■ **Stored data**

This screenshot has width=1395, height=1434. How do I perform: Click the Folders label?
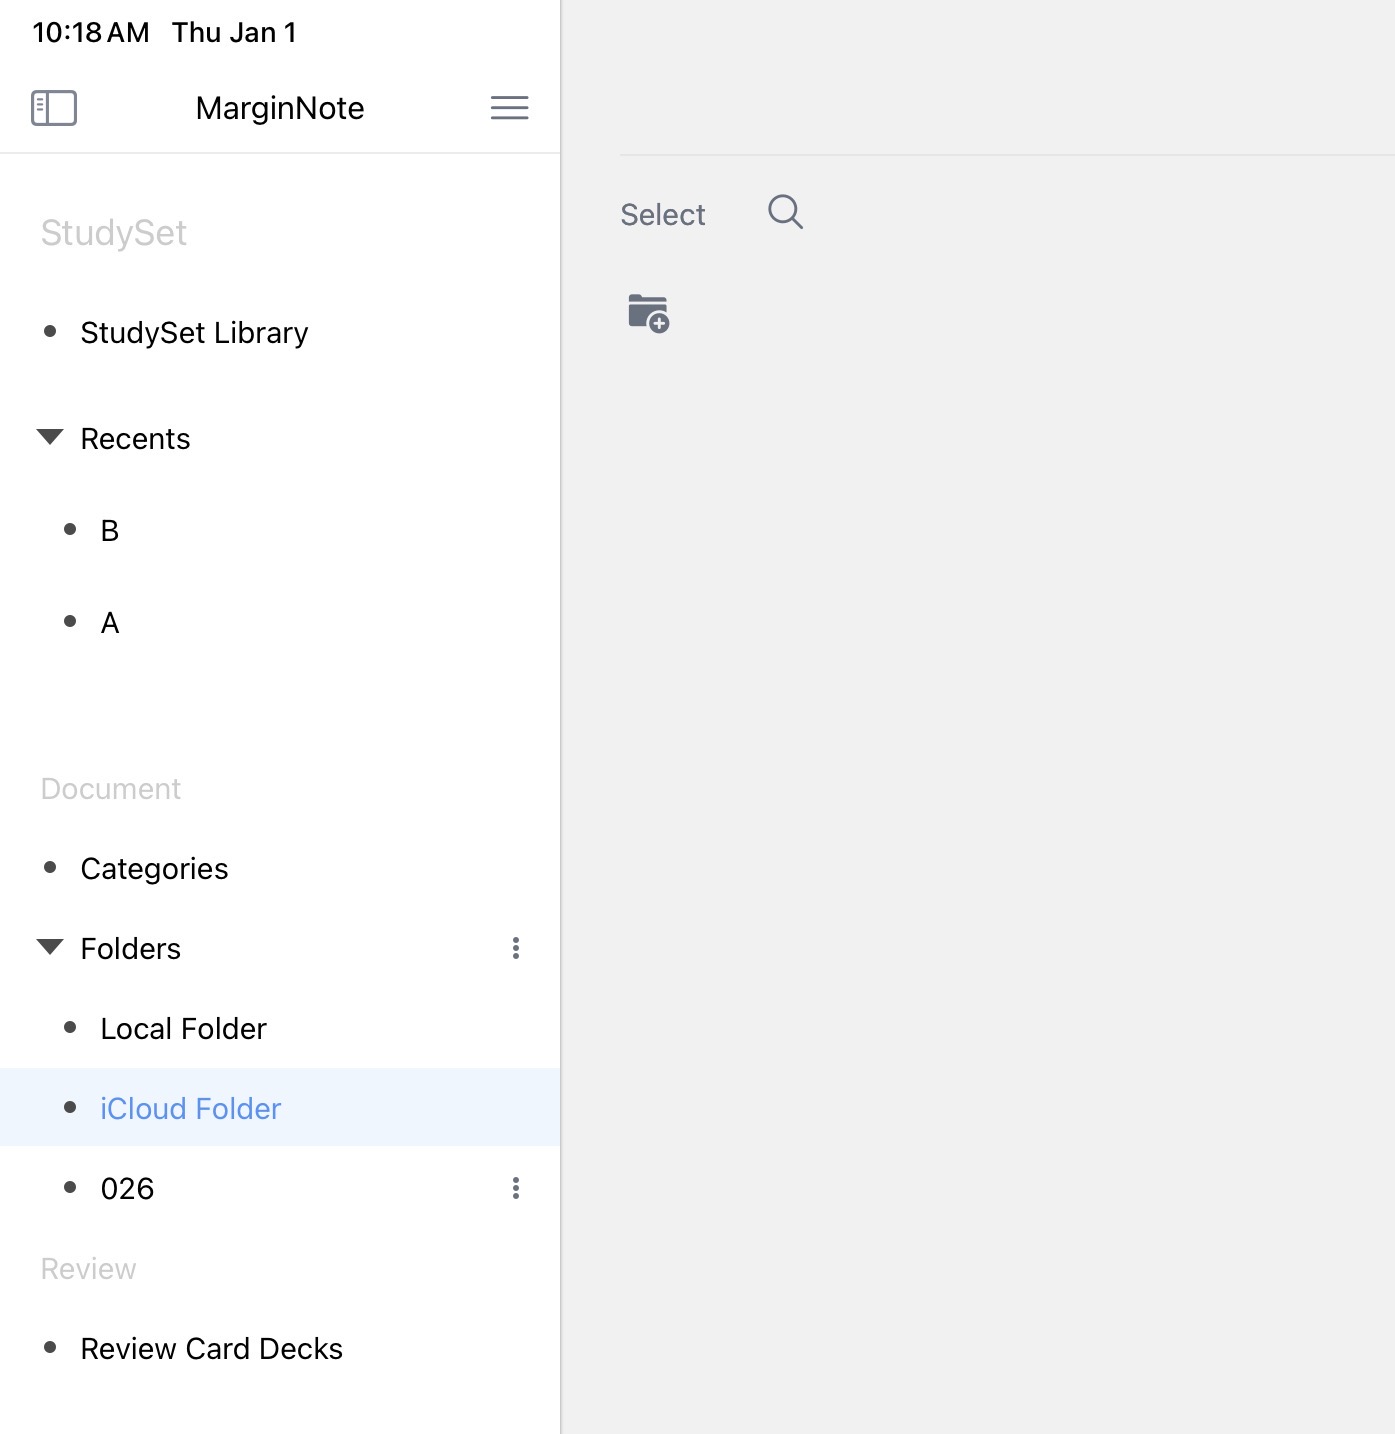click(130, 948)
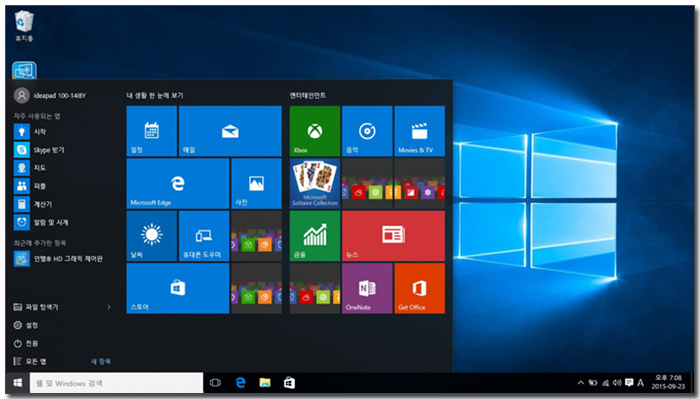Open the Mail tile

point(230,131)
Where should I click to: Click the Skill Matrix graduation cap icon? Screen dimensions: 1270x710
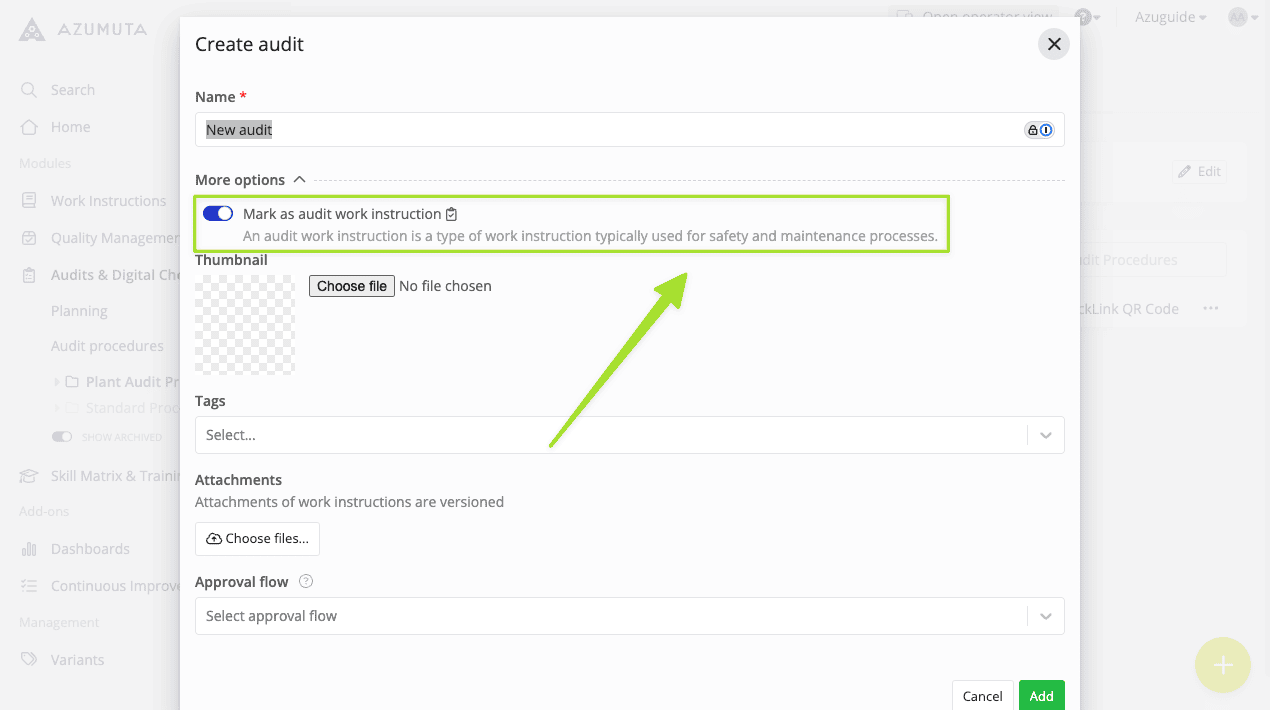29,476
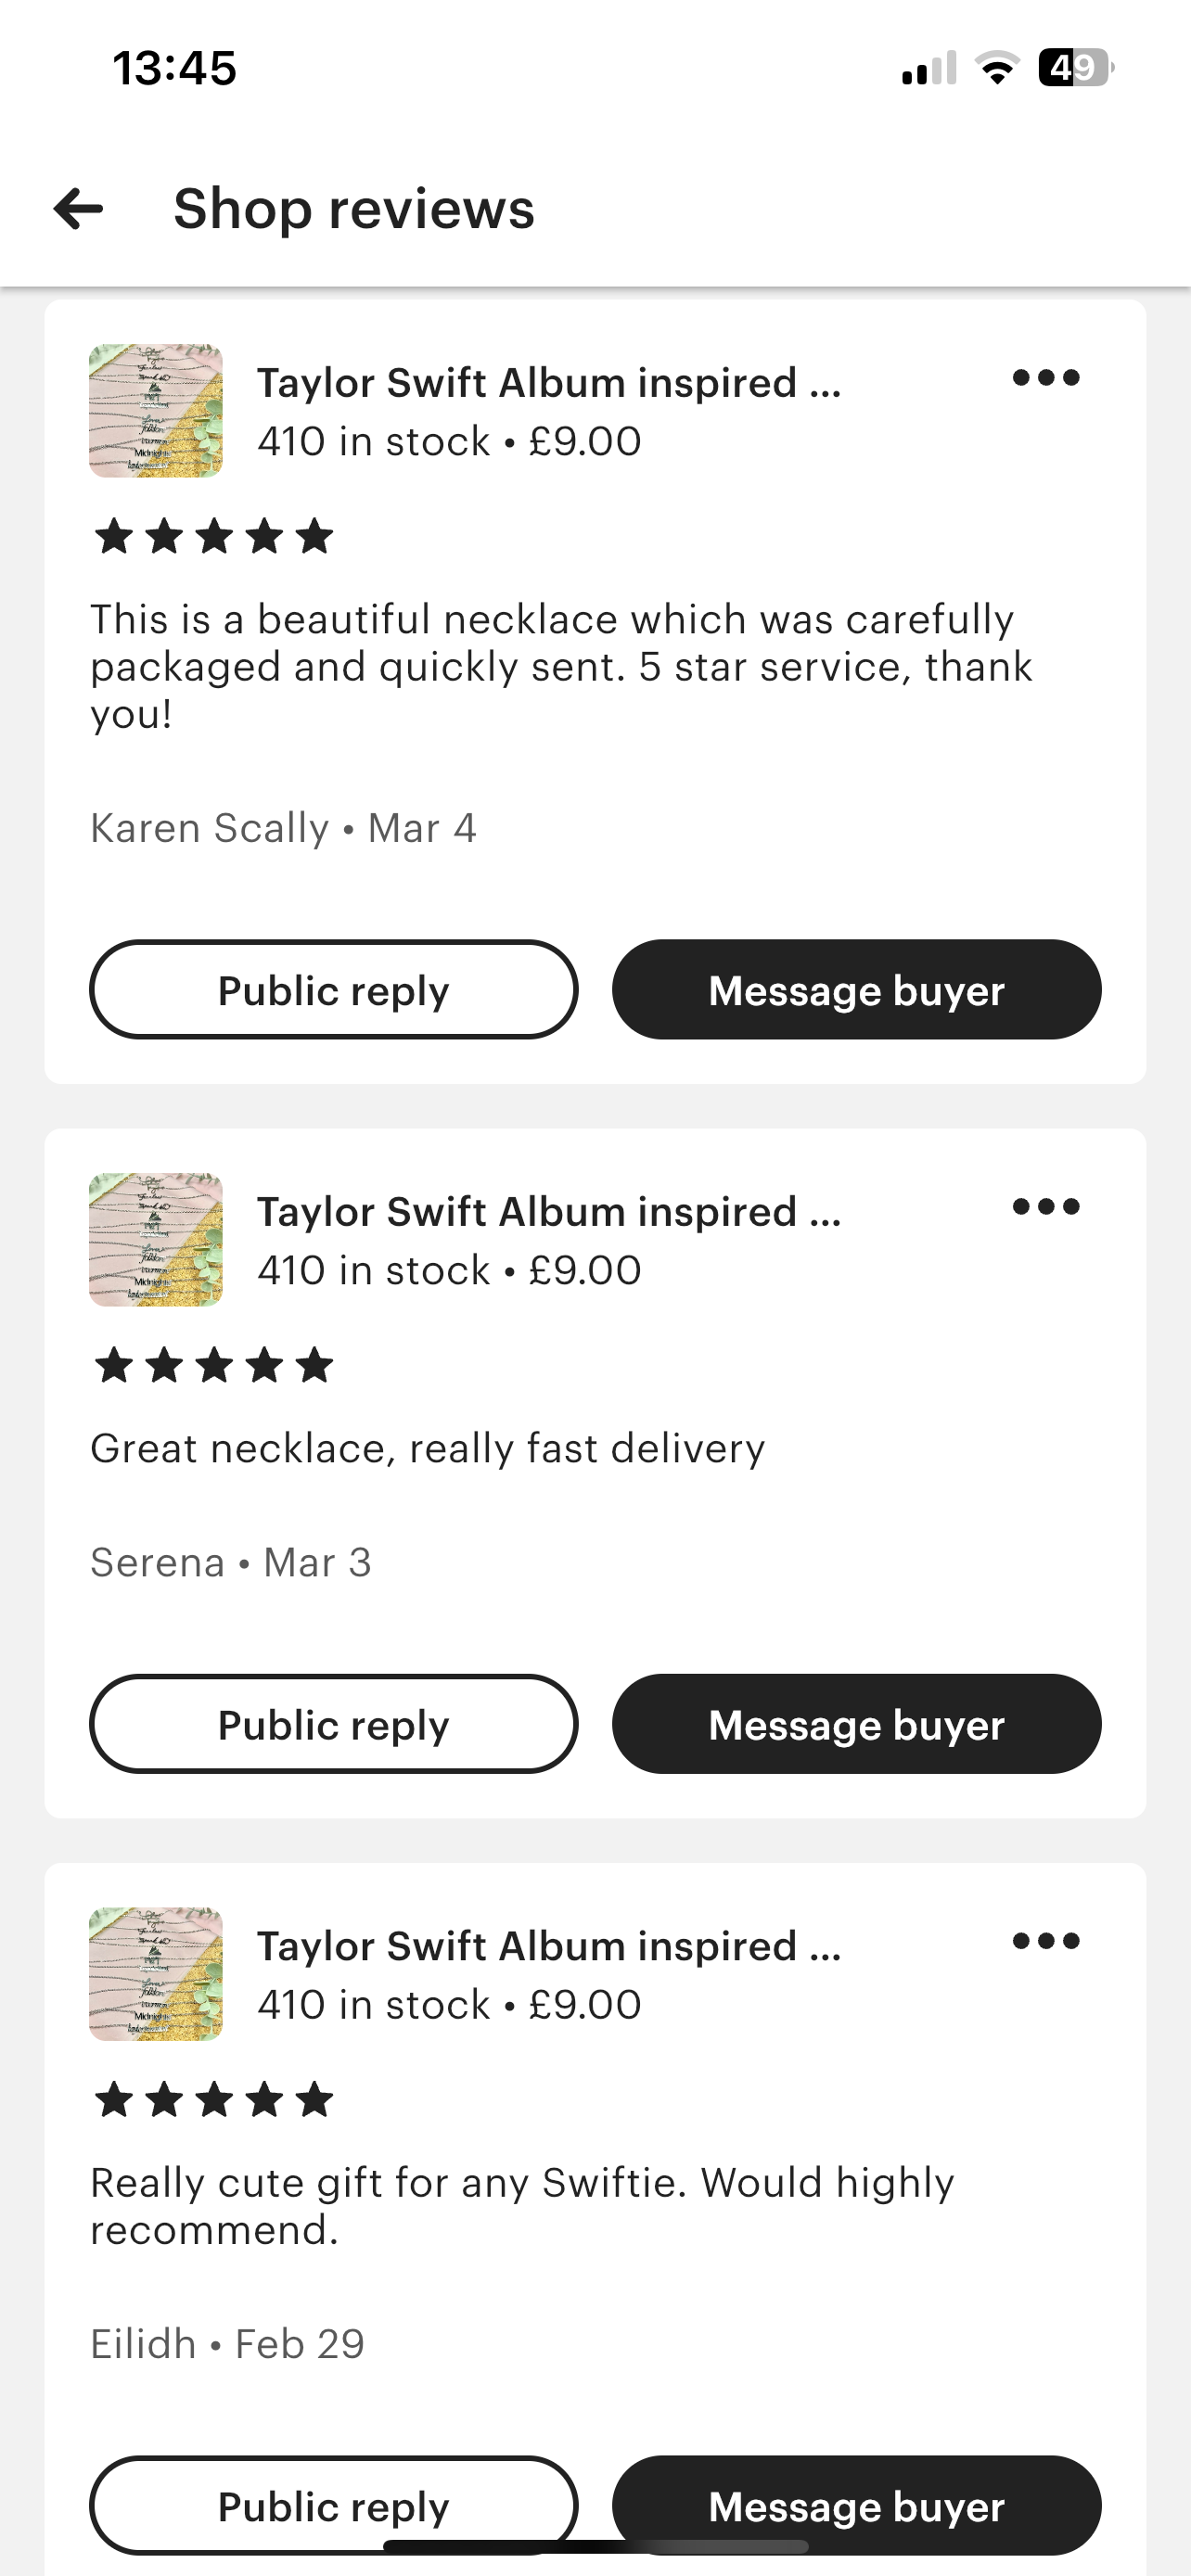Click Message buyer on Karen Scally's review
This screenshot has height=2576, width=1191.
click(x=856, y=990)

■ **Requirement**
Inclusive range, exact copy: the line containing "Where should I" through the last line of the listing. Print nothing else, and no pictures.

■ **Output of the exercise**
Where should I click to: Click the Skill Matrix graduation cap icon? Screen dimensions: 1270x710
29,476
Click Message buyer on Karen Scally's review
This screenshot has height=2576, width=1191.
click(x=856, y=990)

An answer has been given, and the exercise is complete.